Following the Supreme Court's ruling the Department of Defense set up the Office for the Administrative Review of Detained Enemy Combatants.

Scholars at the Brookings Institution, led by Benjamin Wittes, listed the captives still
held in Guantanamo in December 2008, according to whether their detention was justified by certain
common allegations:

- Maasoum Abdah Mouhammad was listed as one of the captives who "The military alleges ... are members of the Taliban."
- Maasoum Abdah Mouhammad was listed as one of the captives who "The military alleges that the following detainees stayed in Al Qaeda, Taliban or other guest- or safehouses."
- Maasoum Abdah Mouhammad was listed as one of the captives who "The military alleges ... took military or terrorist training in Afghanistan."
- Maasoum Abdah Mouhammad was listed as one of the captives who "The military alleges ... were at Tora Bora."
- Maasoum Abdah Mouhammad was listed as one of the captives whose "names or aliases were found on material seized in raids on Al Qaeda safehouses and facilities."
- Maasoum Abdah Mouhammad was listed as one of the captives who was a foreign fighter.

===Habeas corpus petition===
A writ of habeas corpus was filed on Maasoum Abdah Mouhammad's behalf.

On July 15, 2008, Kristine A. Huskey filed a "notice of petitioners' request for 30 days' notice of transfer" on behalf of several dozen captives including Maasoum Abdah Mouhammad.

===Formerly secret Joint Task Force Guantanamo assessment===

On April 25, 2011, whistleblower organization WikiLeaks published formerly secret assessments drafted by Joint Task Force Guantanamo analysts.
His 14-page Joint Task Force Guantanamo assessment was drafted on April 5, 2008.
It was signed by camp commandant Rear Admiral Mark Buzby, who recommended continued detention.

==Asylum in Canada==
On February 10, 2009, CBC News reported that Maassoum Abdah Mouhammad was the fifth Guantanamo captive to attract a refugee-sponsoring group, in Canada.
The other four men were Djamel Ameziane, who had lived in Canada prior to traveling to Afghanistan, and Hassan Anvar and two other Uyghur captives from Guantanamo.

==Asylum in Bulgaria==

Reuters reported that Bulgaria was negotiating accepting former Guantanamo captives in December 2009.

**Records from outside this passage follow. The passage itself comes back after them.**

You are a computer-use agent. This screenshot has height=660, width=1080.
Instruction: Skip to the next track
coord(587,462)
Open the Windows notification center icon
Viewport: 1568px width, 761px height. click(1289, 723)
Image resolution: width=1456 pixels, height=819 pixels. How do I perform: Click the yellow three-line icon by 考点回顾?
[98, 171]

On May 4, 2010, the USA transferred three Guantanamo captives to three European countries, publishing their nationalities, without publishing their identities.
On May 19, 2010, historian Andy Worthington, author of The Guantanamo Files, reported that the Syrian transferred to Bulgaria was Maasoum.
Worthington was told by local journalists that Maasoum's family had been allowed to join him in Bulgaria.
Worthington's conclusion was that Maasoum and three other Syrians captured with him were probably told their interrogators the truth about being in Afghanistan as economic migrants, not jihadists.

Local reporters asserted that Maasoum said that he had gone to Afghanistan to find a wife, that he was not a fighter, and that his detention was due to being mistaken for another man, named Bilal.

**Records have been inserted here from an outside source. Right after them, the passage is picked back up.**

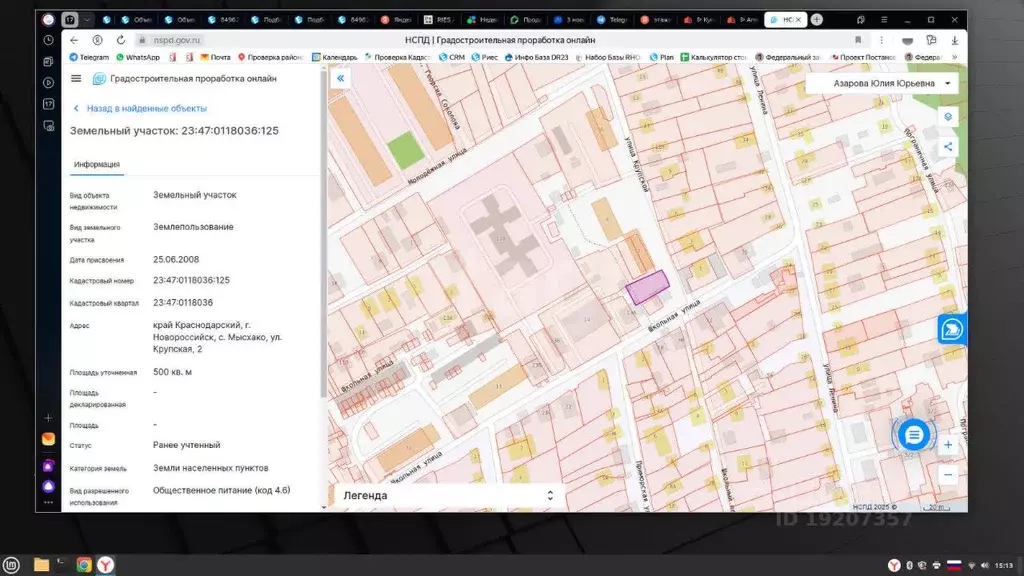Open the Telegram bookmark in bookmarks bar
Image resolution: width=1024 pixels, height=576 pixels.
coord(89,57)
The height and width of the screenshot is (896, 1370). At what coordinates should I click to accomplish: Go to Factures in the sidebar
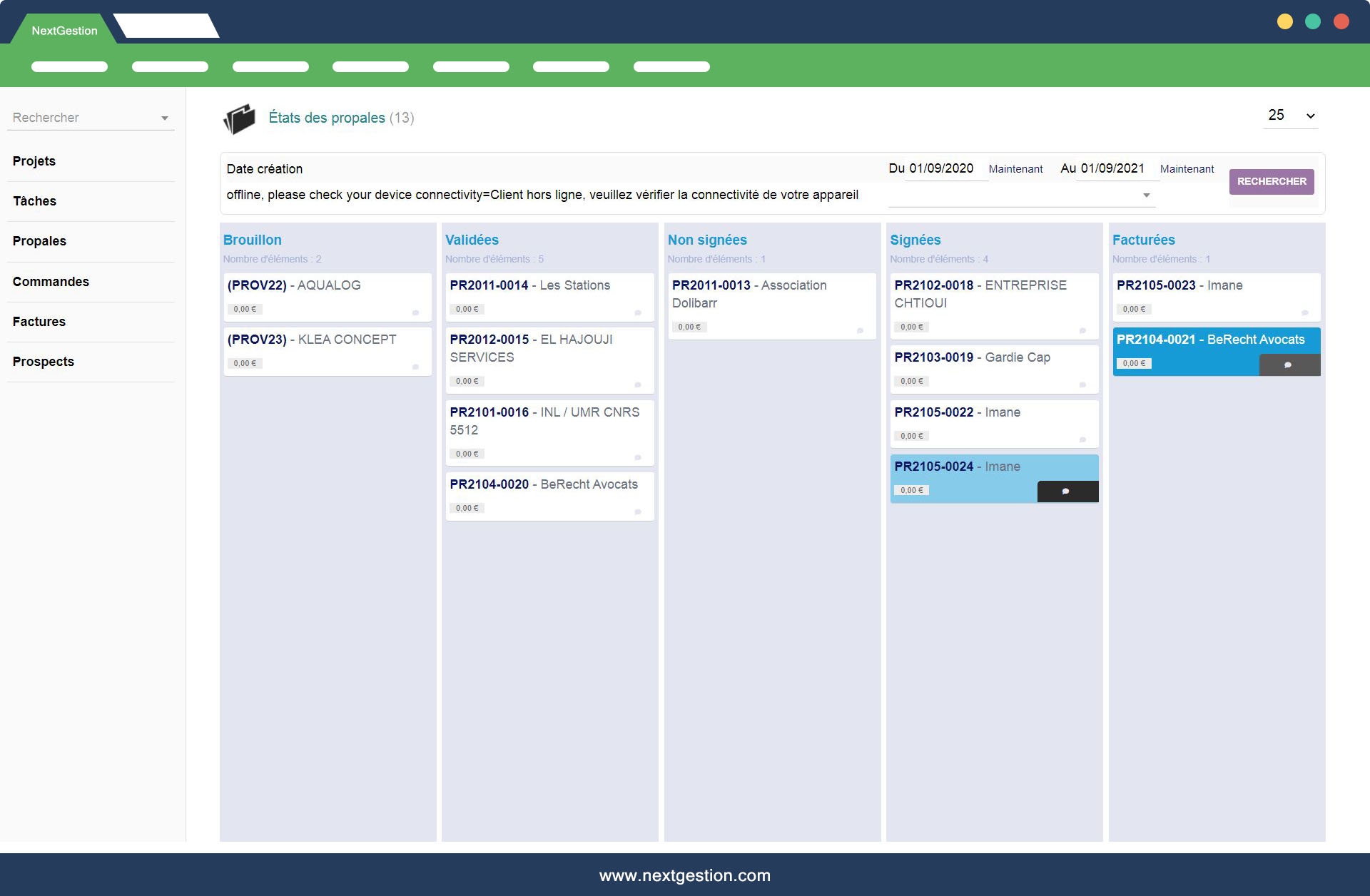click(39, 322)
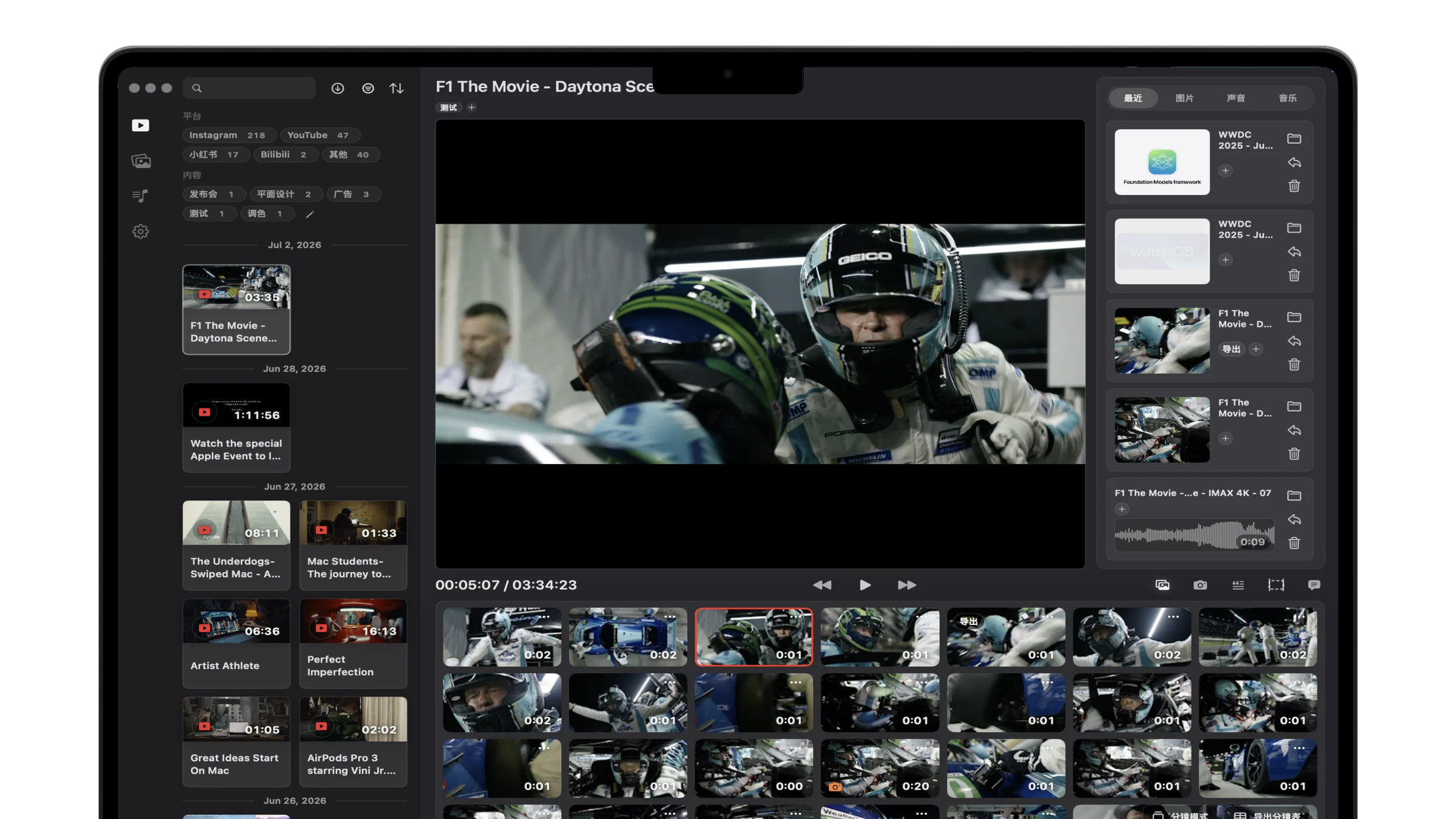Select the Artist Athlete video thumbnail
The width and height of the screenshot is (1456, 819).
point(237,643)
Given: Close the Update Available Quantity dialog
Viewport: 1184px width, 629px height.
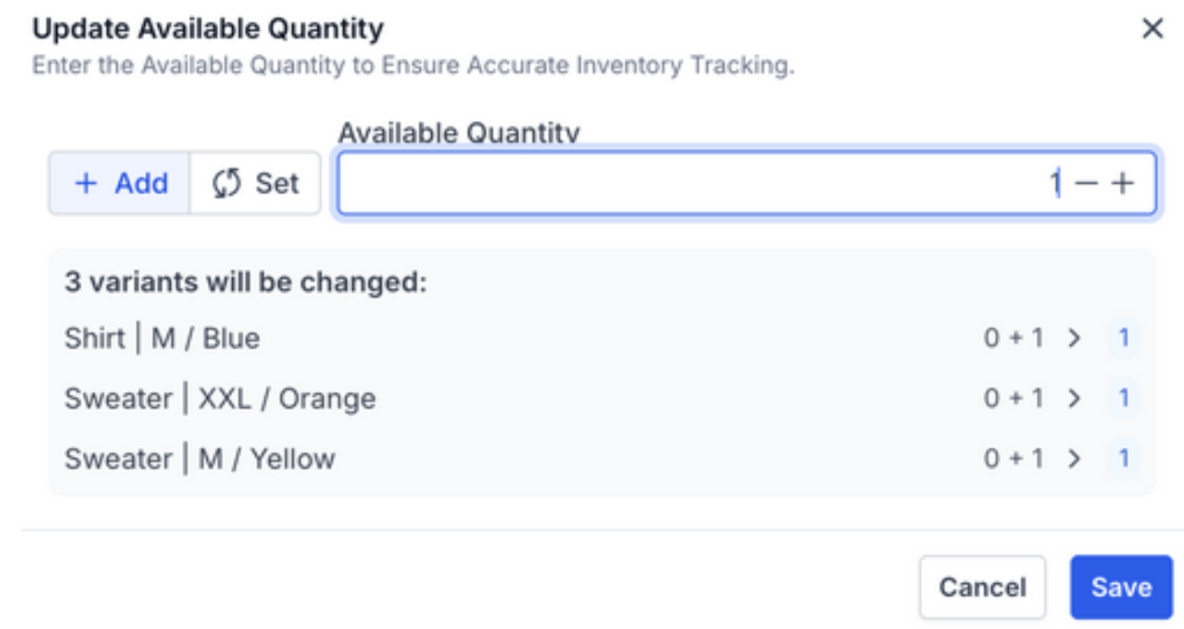Looking at the screenshot, I should (x=1152, y=29).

Balkan Insight quoted Bulgarian Interior Minister Tsvetan Tsvetanov, who said that Bulgaria wanted to accept a former captive who was a married man, under 40, who had not been a trouble-maker while in detention.

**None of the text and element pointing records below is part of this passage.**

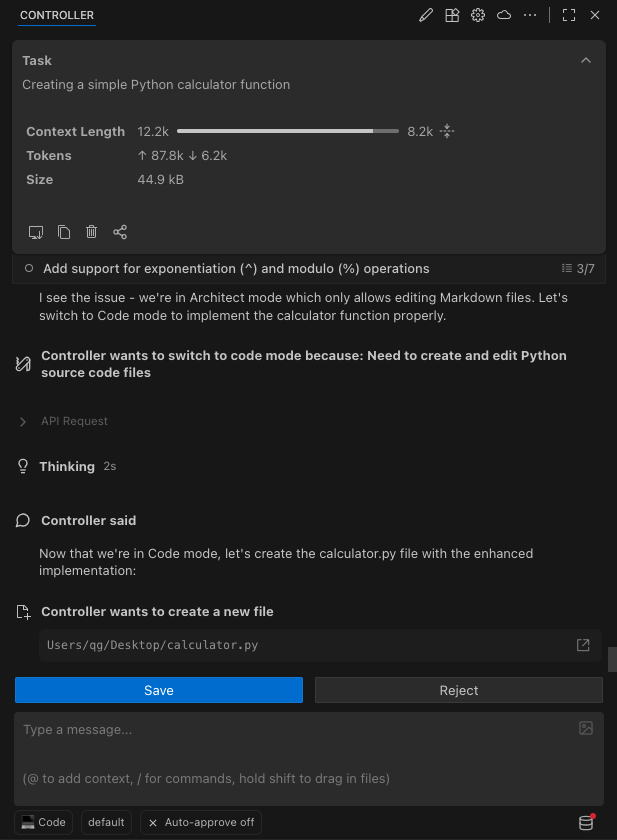Screen dimensions: 617x840
Task: Delete the task with trash icon
Action: point(92,232)
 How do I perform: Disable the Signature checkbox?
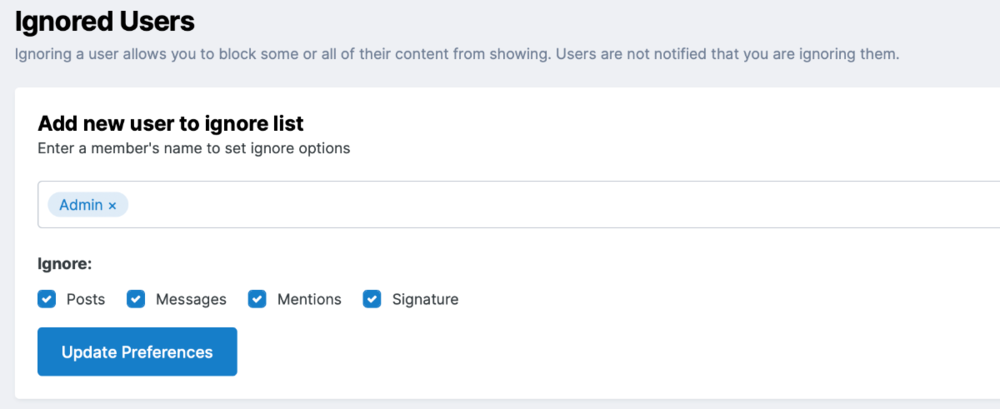click(372, 299)
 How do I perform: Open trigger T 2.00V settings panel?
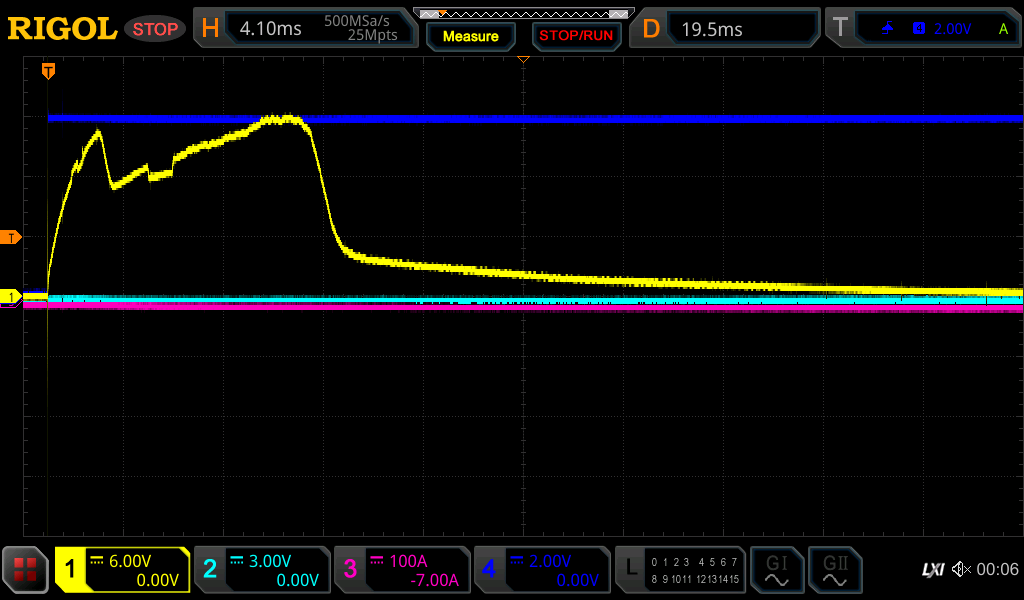coord(926,29)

In December 2010, Der Spiegel reported that formerly secret diplomatic cables, published by whistleblower organization WikiLeaks, revealed details of Bulgaria's negotiations with the US, over accepting former Guantanamo captives. They reported that, in return for granting refugee status to two former captives the USA would lift the restriction that visitors from Bulgaria would require a travel visa.